The primary goal of this demo talk is to demonstrate how to write talks with DocOnce and get them rendered in numerous HTML formats.

Problem setting and methods

We aim to solve the (almost) simplest possible differential equation problem

$$ \begin{equation} u'(t) = -au(t) \label{ode} \tag{1} \end{equation} $$

$$ \begin{equation} u(0) = I \label{initial:value} \tag{2} \end{equation} $$


  • $t\in (0,T]$

  • $a$, $I$, and $T$ are prescribed parameters

  • $u(t)$ is the unknown function

  • The ODE (1) has the initial condition (2)

The ODE problem is solved by a finite difference scheme

  • Mesh in time: $0= t_0< t_1 \cdots < t_N=T$

  • Assume constant $\Delta t = t_{n}-t_{n-1}$

  • $u^n$: numerical approx to the exact solution at $t_n$

The $\theta$ rule,

$$ u^{n+1} = \frac{1 - (1-\theta) a\Delta t}{1 + \theta a\Delta t}u^n, \quad n=0,1,\ldots,N-1 $$

contains the Forward Euler ($\theta=0$), the Backward Euler ($\theta=1$), and the Crank-Nicolson ($\theta=0.5$) schemes.

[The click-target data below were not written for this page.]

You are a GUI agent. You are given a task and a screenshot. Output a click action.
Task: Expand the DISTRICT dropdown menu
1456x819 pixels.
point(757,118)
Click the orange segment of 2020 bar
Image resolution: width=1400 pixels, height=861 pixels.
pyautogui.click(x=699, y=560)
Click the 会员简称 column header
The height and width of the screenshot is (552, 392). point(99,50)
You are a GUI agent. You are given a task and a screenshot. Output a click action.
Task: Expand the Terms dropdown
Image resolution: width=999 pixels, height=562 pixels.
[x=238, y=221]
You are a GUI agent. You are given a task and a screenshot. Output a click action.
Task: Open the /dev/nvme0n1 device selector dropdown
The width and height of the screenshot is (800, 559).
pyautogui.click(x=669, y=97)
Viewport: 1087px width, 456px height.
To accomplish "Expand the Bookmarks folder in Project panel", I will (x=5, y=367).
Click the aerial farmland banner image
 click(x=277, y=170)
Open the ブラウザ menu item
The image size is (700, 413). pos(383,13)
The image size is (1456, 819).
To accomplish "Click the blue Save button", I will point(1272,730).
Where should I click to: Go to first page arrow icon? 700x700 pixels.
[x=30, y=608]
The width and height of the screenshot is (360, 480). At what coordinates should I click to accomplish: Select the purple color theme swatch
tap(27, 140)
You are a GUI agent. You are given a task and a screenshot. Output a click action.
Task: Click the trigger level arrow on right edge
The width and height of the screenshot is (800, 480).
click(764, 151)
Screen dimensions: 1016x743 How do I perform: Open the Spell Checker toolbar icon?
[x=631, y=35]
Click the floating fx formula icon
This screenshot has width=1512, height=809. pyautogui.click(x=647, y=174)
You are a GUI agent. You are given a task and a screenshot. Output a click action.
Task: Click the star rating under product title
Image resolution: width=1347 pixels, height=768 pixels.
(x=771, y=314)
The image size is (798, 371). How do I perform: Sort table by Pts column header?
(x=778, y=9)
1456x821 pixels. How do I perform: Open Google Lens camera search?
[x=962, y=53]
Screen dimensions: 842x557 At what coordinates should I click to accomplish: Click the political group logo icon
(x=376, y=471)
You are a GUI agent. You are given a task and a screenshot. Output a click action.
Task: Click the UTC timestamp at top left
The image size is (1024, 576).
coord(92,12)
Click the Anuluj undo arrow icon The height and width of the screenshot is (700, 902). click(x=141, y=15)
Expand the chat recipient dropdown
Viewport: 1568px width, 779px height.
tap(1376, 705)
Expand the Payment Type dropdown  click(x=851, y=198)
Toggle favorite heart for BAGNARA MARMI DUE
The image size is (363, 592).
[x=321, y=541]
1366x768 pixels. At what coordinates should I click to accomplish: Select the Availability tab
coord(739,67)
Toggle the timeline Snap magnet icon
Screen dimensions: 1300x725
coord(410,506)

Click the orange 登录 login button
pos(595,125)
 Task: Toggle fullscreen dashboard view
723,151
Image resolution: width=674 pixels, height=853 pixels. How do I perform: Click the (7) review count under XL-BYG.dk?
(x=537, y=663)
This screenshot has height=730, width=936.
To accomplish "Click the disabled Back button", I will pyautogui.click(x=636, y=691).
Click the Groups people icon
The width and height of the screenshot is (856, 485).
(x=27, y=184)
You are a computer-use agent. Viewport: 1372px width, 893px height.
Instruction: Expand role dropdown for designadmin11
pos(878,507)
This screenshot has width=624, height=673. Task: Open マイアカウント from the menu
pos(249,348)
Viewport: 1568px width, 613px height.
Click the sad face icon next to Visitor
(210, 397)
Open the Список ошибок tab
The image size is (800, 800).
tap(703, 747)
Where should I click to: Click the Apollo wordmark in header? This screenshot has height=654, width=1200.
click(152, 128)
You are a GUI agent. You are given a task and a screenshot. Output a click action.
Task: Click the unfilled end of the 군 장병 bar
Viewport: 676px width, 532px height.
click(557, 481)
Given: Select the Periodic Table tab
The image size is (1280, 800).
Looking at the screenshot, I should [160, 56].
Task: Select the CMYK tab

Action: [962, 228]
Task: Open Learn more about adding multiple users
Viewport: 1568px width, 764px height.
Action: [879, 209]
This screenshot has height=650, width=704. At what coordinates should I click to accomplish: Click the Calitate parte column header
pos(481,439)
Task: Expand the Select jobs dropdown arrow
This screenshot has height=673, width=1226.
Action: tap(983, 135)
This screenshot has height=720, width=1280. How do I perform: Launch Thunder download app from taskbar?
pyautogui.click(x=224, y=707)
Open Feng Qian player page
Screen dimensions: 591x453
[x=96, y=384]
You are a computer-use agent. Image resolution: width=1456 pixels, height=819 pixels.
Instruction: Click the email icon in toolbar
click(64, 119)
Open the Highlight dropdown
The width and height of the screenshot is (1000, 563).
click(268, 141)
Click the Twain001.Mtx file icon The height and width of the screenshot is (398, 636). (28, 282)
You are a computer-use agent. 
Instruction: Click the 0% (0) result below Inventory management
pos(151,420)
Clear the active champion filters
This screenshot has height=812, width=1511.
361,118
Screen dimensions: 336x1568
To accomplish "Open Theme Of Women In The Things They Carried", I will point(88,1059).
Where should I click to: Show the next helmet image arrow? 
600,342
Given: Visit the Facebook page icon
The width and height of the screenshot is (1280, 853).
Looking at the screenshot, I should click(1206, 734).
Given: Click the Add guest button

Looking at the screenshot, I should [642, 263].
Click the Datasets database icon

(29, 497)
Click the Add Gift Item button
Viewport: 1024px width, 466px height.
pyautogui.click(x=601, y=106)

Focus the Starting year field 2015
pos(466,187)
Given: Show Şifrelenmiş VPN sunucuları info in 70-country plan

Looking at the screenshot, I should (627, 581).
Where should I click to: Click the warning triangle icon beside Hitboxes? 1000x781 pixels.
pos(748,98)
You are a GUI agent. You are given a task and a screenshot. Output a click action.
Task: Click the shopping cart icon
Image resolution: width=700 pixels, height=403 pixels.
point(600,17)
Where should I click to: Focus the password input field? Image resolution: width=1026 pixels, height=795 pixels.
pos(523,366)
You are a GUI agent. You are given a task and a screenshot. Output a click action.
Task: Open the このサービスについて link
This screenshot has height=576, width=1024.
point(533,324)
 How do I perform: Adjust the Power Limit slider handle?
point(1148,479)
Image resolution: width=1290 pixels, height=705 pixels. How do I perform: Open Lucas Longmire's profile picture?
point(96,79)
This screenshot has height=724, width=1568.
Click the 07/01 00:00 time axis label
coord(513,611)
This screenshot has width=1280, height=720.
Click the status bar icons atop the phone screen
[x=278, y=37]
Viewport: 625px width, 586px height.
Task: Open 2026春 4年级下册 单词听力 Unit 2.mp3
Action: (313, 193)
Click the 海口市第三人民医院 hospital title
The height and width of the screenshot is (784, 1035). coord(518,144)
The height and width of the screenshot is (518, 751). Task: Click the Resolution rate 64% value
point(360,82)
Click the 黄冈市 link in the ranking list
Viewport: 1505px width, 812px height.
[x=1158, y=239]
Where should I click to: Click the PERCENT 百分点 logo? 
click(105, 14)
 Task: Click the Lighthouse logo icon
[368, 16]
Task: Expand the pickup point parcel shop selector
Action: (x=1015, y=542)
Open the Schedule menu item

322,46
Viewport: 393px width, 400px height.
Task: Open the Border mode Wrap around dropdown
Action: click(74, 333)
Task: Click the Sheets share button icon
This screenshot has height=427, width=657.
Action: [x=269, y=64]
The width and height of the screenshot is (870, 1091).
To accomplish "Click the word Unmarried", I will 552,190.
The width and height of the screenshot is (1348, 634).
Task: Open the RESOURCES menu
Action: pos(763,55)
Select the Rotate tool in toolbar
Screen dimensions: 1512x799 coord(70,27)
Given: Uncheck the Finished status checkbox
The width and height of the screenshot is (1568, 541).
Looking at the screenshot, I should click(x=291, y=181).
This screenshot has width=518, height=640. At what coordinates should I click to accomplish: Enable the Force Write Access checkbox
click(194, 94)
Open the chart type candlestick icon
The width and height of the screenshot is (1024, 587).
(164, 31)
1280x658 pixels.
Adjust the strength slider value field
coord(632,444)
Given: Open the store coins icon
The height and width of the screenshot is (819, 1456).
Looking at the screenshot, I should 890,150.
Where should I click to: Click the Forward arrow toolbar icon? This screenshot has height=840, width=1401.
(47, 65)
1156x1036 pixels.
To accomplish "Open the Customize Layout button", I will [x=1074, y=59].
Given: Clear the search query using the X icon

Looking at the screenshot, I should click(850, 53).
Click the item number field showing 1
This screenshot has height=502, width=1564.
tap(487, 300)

The Forward Euler scheme explained

In [1]:
from IPython.display import HTML
_s = """
<iframe width="640" height="480" src="http://www.youtube.com/embed/PtJrPEIHNJw" frameborder="0" allowfullscreen></iframe>


Implementation in a Python function:

In [2]:
def solver(I, a, T, dt, theta):
    """Solve u'=-a*u, u(0)=I, for t in (0,T]; step: dt."""
    dt = float(dt)           # avoid integer division
    N = int(round(T/dt))     # no of time intervals
    T = N*dt                 # adjust T to fit time step dt
    u = zeros(N+1)           # array of u[n] values
    t = linspace(0, T, N+1)  # time mesh

    u[0] = I                 # assign initial condition
    for n in range(0, N):    # n=0,1,...,N-1
        u[n+1] = (1 - (1-theta)*a*dt)/(1 + theta*dt*a)*u[n]
    return u, t

How to use the solver function

A complete main program.

In [3]:
%matplotlib inline

# Set problem parameters
I = 1.2
a = 0.2
T = 8
dt = 0.25
theta = 0.5

from solver import solver, exact_solution
u, t = solver(I, a, T, dt, theta)

import matplotlib.pyplot as plt
plt.plot(t, u, t, exact_solution)
plt.legend(['numerical', 'exact'])


The Crank-Nicolson method shows oscillatory behavior for not sufficiently small time steps, while the solution should be monotone

The artifacts can be explained by some theory

Exact solution of the scheme:

$$ u^n = A^n,\quad A = \frac{1 - (1-\theta) a\Delta t}{1 + \theta a\Delta t}\thinspace . $$

Key results:

  • Stability: $|A| < 1$

  • No oscillations: $A>0$

  • $\Delta t < 1/a$ for Forward Euler ($\theta=0$)

  • $\Delta t < 2/a$ for Crank-Nicolson ($\theta=1/2$)

Concluding remarks:

Only the Backward Euler scheme is guaranteed to always give qualitatively correct results.